## RECORDS SHOWN
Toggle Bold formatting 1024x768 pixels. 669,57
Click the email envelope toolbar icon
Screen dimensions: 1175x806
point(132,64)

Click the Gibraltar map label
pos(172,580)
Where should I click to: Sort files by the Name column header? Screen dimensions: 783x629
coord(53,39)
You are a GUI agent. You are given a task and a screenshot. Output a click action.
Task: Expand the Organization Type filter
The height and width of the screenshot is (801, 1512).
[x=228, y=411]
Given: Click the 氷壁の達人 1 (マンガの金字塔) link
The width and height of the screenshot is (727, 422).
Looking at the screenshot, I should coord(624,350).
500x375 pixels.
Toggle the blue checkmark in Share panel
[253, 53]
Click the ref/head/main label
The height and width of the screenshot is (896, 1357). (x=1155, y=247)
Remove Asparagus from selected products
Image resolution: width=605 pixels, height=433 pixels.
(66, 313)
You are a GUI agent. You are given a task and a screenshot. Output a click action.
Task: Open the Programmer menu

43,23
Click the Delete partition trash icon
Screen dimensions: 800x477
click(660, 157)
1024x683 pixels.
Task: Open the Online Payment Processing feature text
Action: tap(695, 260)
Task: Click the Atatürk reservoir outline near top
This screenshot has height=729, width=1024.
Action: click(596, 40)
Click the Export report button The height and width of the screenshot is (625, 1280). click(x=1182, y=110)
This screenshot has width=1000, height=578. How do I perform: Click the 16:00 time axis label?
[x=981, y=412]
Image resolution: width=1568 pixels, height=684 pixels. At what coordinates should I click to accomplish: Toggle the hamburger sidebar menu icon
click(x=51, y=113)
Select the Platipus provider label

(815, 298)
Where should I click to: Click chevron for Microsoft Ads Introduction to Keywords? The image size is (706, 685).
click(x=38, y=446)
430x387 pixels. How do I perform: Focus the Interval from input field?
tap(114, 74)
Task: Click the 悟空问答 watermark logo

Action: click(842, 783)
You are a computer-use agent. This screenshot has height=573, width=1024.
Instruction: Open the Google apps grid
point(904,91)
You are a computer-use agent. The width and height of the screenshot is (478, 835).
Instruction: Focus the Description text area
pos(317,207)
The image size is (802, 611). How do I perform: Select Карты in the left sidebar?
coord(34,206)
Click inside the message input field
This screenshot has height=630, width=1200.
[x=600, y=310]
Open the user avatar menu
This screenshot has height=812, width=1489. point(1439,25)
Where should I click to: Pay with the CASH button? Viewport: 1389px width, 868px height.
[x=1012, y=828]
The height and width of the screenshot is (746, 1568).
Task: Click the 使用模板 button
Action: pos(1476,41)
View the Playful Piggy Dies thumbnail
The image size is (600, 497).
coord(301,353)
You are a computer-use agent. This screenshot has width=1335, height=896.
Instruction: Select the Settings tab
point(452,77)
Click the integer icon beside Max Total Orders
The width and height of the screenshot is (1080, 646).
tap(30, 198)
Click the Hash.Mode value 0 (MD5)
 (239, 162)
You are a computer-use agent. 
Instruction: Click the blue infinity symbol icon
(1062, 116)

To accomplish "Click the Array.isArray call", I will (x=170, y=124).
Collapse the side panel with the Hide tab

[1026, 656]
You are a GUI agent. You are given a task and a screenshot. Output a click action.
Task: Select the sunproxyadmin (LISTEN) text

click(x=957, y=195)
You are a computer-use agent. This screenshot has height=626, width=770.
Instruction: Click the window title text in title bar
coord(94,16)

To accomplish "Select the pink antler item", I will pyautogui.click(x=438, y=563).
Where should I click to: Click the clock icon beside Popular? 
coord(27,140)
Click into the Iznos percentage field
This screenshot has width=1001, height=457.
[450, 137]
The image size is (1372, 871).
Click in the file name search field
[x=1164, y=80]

## WORK INSTRUCTION
Repeat exactly, and only, the lines from the one containing "Where should I click to: Pay" through the end of the material.

## RESPONSE FOR THIS EXERCISE
Where should I click to: Pay with the CASH button? Viewport: 1389px width, 868px height.
[x=1012, y=828]
The height and width of the screenshot is (746, 1568).
Task: Click the 使用模板 button
Action: pos(1476,41)
View the Playful Piggy Dies thumbnail
The image size is (600, 497).
coord(301,353)
You are a computer-use agent. This screenshot has width=1335, height=896.
Instruction: Select the Settings tab
point(452,77)
Click the integer icon beside Max Total Orders
The width and height of the screenshot is (1080, 646).
tap(30, 198)
Click the Hash.Mode value 0 (MD5)
 (239, 162)
You are a computer-use agent. 
Instruction: Click the blue infinity symbol icon
(1062, 116)

To accomplish "Click the Array.isArray call", I will (x=170, y=124).
Collapse the side panel with the Hide tab

[1026, 656]
You are a GUI agent. You are given a task and a screenshot. Output a click action.
Task: Select the sunproxyadmin (LISTEN) text

click(x=957, y=195)
You are a computer-use agent. This screenshot has height=626, width=770.
Instruction: Click the window title text in title bar
coord(94,16)

To accomplish "Select the pink antler item", I will pyautogui.click(x=438, y=563).
Where should I click to: Click the clock icon beside Popular? 
coord(27,140)
Click into the Iznos percentage field
This screenshot has width=1001, height=457.
[450, 137]
The image size is (1372, 871).
Click in the file name search field
[x=1164, y=80]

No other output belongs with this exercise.